Material on target coordinates:
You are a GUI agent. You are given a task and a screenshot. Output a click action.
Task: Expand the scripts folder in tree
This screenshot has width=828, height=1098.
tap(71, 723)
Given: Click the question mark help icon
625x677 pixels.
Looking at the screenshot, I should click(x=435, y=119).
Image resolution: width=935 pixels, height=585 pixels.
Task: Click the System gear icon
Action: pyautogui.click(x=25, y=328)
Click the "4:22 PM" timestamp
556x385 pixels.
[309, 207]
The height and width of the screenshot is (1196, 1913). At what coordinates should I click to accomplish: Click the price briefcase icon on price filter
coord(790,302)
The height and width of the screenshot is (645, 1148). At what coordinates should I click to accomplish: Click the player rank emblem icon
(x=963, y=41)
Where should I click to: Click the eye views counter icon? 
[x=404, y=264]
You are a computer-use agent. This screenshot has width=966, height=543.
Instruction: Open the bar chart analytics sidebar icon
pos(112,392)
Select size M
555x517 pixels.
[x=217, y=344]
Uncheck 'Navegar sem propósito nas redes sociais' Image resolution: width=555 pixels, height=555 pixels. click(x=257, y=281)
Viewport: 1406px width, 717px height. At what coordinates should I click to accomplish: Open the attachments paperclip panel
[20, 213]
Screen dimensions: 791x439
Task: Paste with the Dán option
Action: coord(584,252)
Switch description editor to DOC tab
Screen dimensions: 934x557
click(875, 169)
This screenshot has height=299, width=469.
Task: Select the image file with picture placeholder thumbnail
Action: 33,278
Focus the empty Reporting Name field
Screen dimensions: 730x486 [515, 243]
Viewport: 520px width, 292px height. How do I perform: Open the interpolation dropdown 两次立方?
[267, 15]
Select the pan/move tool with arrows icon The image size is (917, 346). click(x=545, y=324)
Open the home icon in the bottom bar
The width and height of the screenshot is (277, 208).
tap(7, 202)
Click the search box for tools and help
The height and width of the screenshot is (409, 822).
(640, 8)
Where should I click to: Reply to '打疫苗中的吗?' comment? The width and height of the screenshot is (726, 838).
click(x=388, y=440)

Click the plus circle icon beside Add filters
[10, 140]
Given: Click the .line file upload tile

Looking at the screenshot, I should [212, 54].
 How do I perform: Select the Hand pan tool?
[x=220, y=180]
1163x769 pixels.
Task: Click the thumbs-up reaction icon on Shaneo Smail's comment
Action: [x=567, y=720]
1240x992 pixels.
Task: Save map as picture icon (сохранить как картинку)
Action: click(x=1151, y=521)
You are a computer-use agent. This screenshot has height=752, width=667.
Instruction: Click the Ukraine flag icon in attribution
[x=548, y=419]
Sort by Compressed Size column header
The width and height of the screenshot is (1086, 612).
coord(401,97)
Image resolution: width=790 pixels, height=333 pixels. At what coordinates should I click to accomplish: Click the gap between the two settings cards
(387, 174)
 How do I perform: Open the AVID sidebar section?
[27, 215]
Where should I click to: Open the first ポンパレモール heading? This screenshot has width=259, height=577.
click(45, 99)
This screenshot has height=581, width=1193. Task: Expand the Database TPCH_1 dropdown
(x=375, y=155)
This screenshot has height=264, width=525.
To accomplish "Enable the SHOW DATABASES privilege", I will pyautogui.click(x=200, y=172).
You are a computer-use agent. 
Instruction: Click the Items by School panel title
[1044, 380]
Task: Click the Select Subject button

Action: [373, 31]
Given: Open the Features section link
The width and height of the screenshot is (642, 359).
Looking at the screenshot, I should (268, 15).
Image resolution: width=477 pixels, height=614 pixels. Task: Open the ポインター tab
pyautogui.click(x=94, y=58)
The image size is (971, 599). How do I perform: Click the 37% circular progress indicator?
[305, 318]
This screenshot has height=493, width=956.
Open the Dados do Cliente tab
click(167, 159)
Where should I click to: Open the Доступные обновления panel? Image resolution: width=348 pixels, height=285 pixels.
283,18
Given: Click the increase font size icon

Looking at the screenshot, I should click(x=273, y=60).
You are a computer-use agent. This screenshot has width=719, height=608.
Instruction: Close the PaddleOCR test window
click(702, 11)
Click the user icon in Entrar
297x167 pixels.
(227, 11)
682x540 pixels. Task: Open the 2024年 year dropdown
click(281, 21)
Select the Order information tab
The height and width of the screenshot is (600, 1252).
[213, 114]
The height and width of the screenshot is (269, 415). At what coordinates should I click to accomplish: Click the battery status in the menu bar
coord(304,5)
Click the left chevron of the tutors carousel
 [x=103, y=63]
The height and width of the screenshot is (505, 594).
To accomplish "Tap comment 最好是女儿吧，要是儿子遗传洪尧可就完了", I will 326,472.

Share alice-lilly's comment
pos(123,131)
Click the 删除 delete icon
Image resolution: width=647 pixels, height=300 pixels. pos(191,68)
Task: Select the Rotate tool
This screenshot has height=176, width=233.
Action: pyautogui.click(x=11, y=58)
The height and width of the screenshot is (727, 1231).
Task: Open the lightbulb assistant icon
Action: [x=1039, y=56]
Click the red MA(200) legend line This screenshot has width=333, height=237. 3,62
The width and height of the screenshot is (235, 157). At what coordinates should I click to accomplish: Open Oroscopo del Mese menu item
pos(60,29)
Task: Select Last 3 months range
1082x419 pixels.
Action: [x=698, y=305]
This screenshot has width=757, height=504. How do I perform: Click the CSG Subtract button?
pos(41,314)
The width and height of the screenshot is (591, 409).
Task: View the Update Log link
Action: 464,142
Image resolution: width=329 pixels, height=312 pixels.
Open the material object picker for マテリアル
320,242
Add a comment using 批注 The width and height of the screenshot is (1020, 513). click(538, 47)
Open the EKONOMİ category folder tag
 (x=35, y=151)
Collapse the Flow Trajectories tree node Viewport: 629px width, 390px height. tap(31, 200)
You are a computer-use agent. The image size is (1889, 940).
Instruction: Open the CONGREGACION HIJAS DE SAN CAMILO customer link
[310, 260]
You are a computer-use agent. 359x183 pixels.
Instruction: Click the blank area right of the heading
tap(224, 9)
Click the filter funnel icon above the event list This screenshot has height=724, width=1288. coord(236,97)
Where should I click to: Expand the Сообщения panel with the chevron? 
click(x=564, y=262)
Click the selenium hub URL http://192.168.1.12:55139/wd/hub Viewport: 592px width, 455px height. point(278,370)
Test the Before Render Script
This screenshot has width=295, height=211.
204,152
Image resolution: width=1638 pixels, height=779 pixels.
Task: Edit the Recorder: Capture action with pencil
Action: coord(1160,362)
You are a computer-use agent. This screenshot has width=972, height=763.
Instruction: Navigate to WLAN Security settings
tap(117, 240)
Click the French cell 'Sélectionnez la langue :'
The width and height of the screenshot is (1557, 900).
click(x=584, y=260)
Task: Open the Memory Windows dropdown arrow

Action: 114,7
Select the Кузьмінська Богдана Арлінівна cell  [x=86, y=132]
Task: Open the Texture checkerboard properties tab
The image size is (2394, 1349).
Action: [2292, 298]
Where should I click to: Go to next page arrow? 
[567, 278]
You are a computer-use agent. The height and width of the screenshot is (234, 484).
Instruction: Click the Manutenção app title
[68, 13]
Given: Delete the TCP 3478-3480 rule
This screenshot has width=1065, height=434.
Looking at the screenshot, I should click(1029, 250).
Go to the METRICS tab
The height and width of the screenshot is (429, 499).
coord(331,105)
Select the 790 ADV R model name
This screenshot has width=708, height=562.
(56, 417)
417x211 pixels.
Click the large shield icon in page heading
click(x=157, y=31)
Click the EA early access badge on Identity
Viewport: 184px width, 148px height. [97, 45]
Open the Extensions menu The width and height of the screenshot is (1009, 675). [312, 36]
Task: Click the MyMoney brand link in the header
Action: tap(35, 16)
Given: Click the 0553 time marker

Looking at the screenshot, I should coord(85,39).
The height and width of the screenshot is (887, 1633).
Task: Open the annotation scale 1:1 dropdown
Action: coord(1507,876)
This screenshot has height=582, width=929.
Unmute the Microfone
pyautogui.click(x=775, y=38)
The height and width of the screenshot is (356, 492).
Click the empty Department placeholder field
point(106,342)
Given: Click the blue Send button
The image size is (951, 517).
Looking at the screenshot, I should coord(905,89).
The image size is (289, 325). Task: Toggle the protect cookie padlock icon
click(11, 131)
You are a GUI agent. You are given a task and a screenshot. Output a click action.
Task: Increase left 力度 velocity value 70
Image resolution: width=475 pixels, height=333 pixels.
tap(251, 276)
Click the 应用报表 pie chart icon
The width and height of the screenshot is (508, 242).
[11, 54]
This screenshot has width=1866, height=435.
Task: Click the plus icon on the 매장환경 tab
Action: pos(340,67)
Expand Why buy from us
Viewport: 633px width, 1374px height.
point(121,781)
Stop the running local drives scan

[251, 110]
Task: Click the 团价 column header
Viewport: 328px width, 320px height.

Given task -
Arrange the part of the material above that opens with the line containing "Task: Click the Select Subject button" and closes with the line containing "Action: [x=698, y=305]" as a Markdown table with the columns "Row" and "Line", leaving out blank lines. Include only those lines, both end lines among them.

Solution to the exercise -
| Row | Line |
|---|---|
| 1 | Task: Click the Select Subject button |
| 2 | Action: [373, 31] |
| 3 | Given: Open the Features section link |
| 4 | The width and height of the screenshot is (642, 359). |
| 5 | Looking at the screenshot, I should (268, 15). |
| 6 | Image resolution: width=477 pixels, height=614 pixels. Task: Open the ポインター tab |
| 7 | pyautogui.click(x=94, y=58) |
| 8 | The image size is (971, 599). How do I perform: Click the 37% circular progress indicator? |
| 9 | [305, 318] |
| 10 | This screenshot has height=493, width=956. |
| 11 | Open the Dados do Cliente tab |
| 12 | click(167, 159) |
| 13 | Where should I click to: Open the Доступные обновления panel? Image resolution: width=348 pixels, height=285 pixels. |
| 14 | 283,18 |
| 15 | Given: Click the increase font size icon |
| 16 | Looking at the screenshot, I should click(x=273, y=60). |
| 17 | You are a computer-use agent. This screenshot has width=719, height=608. |
| 18 | Instruction: Close the PaddleOCR test window |
| 19 | click(702, 11) |
| 20 | Click the user icon in Entrar |
| 21 | 297x167 pixels. |
| 22 | (227, 11) |
| 23 | 682x540 pixels. Task: Open the 2024年 year dropdown |
| 24 | click(281, 21) |
| 25 | Select the Order information tab |
| 26 | The height and width of the screenshot is (600, 1252). |
| 27 | [213, 114] |
| 28 | The height and width of the screenshot is (269, 415). At what coordinates should I click to accomplish: Click the battery status in the menu bar |
| 29 | coord(304,5) |
| 30 | Click the left chevron of the tutors carousel |
| 31 |  [x=103, y=63] |
| 32 | The height and width of the screenshot is (505, 594). |
| 33 | To accomplish "Tap comment 最好是女儿吧，要是儿子遗传洪尧可就完了", I will 326,472. |
| 34 | Share alice-lilly's comment |
| 35 | pos(123,131) |
| 36 | Click the 删除 delete icon |
| 37 | Image resolution: width=647 pixels, height=300 pixels. pos(191,68) |
| 38 | Task: Select the Rotate tool |
| 39 | This screenshot has height=176, width=233. |
| 40 | Action: pyautogui.click(x=11, y=58) |
| 41 | The height and width of the screenshot is (727, 1231). |
| 42 | Task: Open the lightbulb assistant icon |
| 43 | Action: [x=1039, y=56] |
| 44 | Click the red MA(200) legend line This screenshot has width=333, height=237. 3,62 |
| 45 | The width and height of the screenshot is (235, 157). At what coordinates should I click to accomplish: Open Oroscopo del Mese menu item |
| 46 | pos(60,29) |
| 47 | Task: Select Last 3 months range |
| 48 | 1082x419 pixels. |
| 49 | Action: [x=698, y=305] |